▸ Required work
- a) Please reproduce the passage of the computer misuse text from "The CMA consists" to "of computer material." word for word.
- b) In the computer misuse text, what does an article include?

▸ Text shown
----------

The CMA consists of two key offences. First, unauthorised access to computer
programs or data, otherwise known as hacking. This offence is coupled with a
more serious version, which is if the hacking is carried out with intent to
commit or facilitate further offences. The second offence is unauthorised
modification of computer material.
The Police and Justice Act 2006 (PJA), though not yet in force, will
introduce long-awaited amendments to the CMA. The PJA replaces the offence of
unauthorised modification of computer material with an offence imposing criminal
liability on a person who: knowingly commits an unauthorised act in relation to
a computer; intends to perform such an act; or is reckless as to whether he or
she might be performing such an act.
The offence is committed where the effect of the unauthorised act is: to
impair the operation of any computer; to prevent or hinder access to any program
or data held in any computer; or to impair the operation of any such program or
the reliability of any such data.
The Police and Justice Act also brings in a new offence of obtaining,
supplying or offering to supply an article with the intention – or in the
belief that – it is likely to be used to commit or assist in the commission of
an offence. An article includes any program or data held in electronic form.
The intention is to criminalise the widespread distribution of hacking tools.
But developers of legitimate testing and system management tools need to be
wary of being caught by the wide ambit of the offence.
DOS attacks deliberately flood a web or email server with information until
it crashes. Confusion had arisen over whether DOS attacks were covered by the
unamended CMA in the case of David Lennon, who was originally cleared in 2005 of
crashing the email server of his former employer by inundating it with emails.
The ruling was later overturned – and to avoid further confusion, the PJA
more explicitly covers DOS attacks as “unauthorised acts with intent to impair
the operation of a computer”.
With all of the hype about identity theft, what are the legal
issues?

----------

▸ Available data
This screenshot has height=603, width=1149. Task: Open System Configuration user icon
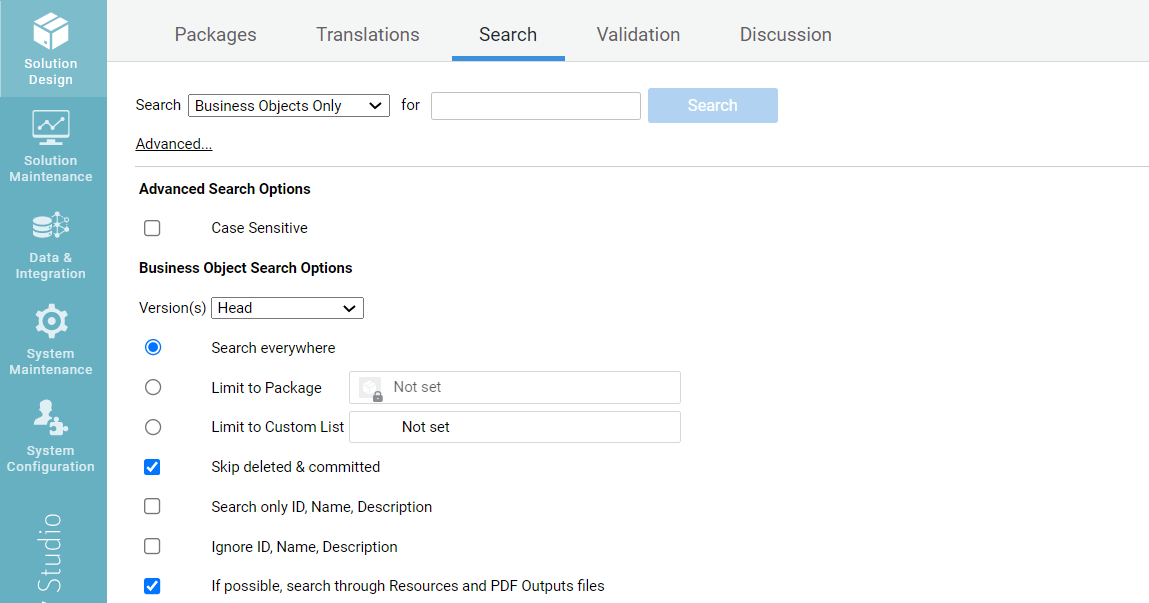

----------

▸ Answers for the tasks
- a)
The CMA consists of two key offences. First, unauthorised access to computer
programs or data, otherwise known as hacking. This offence is coupled with a
more serious version, which is if the hacking is carried out with intent to
commit or facilitate further offences. The second offence is unauthorised
modification of computer material.

- b) Any program or data held in electronic form.